Argast frowned. "You say I have been to this place?"

"Yes. We stood in the sky hurling spells down at the Great Foe and the three rangers with him when they were encamped in a ruin, and-"

"There? The ruin?"

"It's as good a place as any," Amdramnar said. "Close to places we've viewed, but in the wilderlands. We're not likely to be seen arriving, nor be swiftly called upon to shift shape or act at being something we're not-until we choose to do so. Let us smell and feel Faerun first."

A faint smile crossed Argast's face. "Good points, all. Let us be going, then. I have waited a very long time for this."

"I, too," Amdramnar said, and reached out his hand to touch Argast's shoulder. He spoke a single word, there was a momentary falling, spinning sensation-and they were suddenly standing in the long grass of upland Daggerdale, with the ruins of Irythkeep around them.

"See how easy it is?" Amdramnar said, shaking his head. "It seems incredible that all of our clan has been kept from this for centuries, for fear of one old man!"

A helmed head promptly bobbed into view above a section of crumbling wall, and a voice roared, "Enemy mages!

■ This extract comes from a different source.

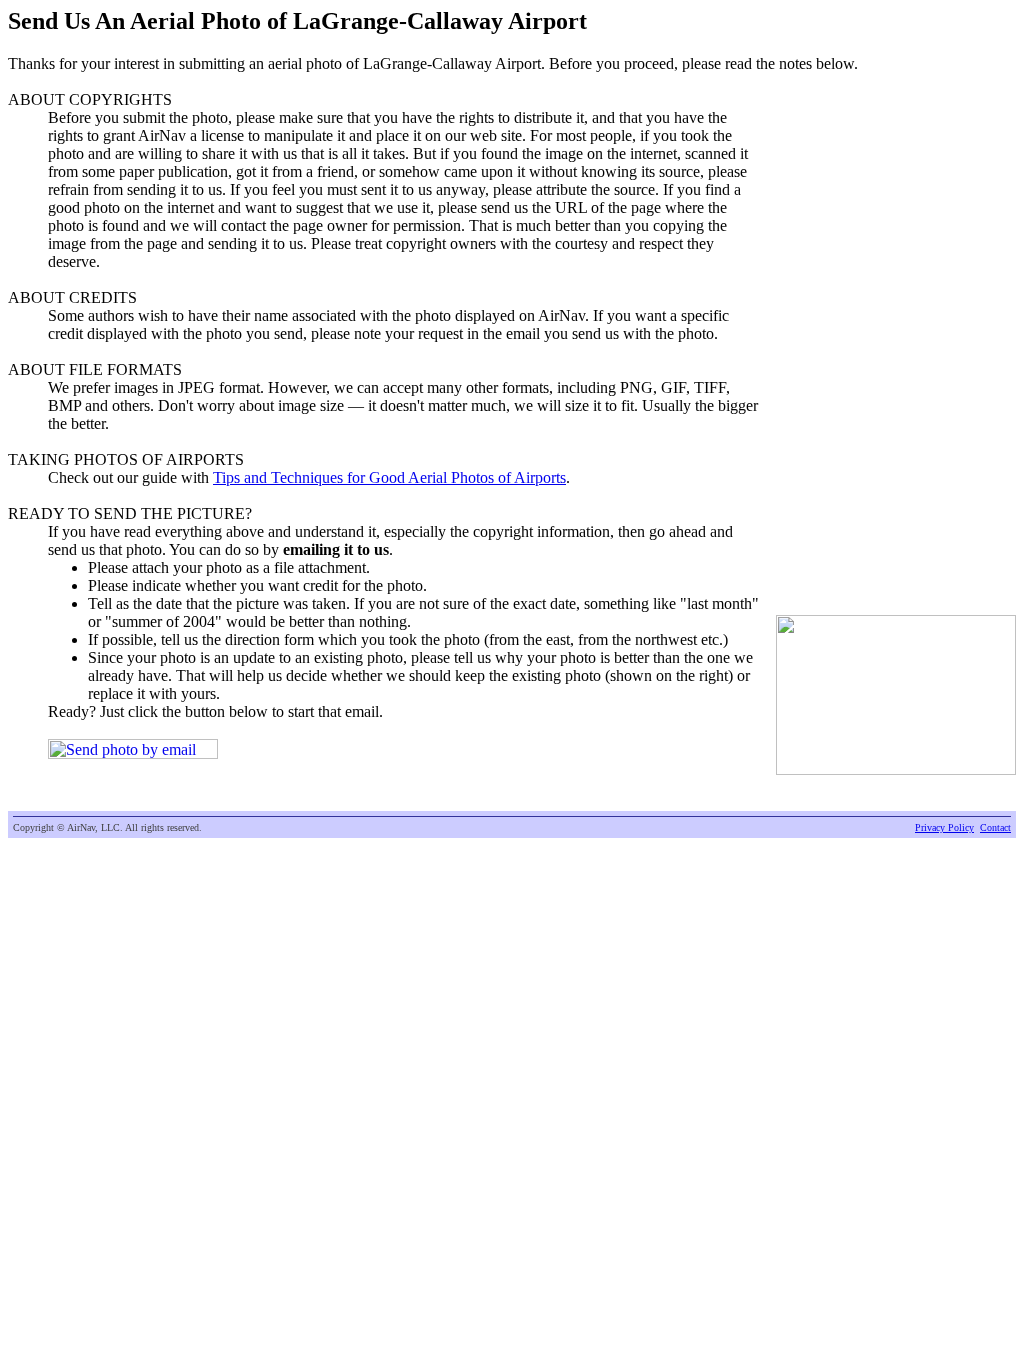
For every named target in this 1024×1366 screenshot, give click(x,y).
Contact (995, 827)
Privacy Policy (944, 827)
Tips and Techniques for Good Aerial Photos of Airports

Strike-strike to slay, for the greater glory of the Dead Dragons!"

The two Malaugrym exchanged startled looks, then ducked away in opposite directions as a ball of flame hissed through the air, divided into two smaller balls, and chased them.

"By the blood of Malaug, who've we stumbled into this time?" Amdramnar snarled, somersaulting over a jagged wall and falling down the steep drop-off beyond with a jolt that rattled his very teeth. A moment later, there was a flash and a ground-shaking roar. The fireball struck the wall and blew it apart; it promptly toppled, burst, and plummeted down on top of him.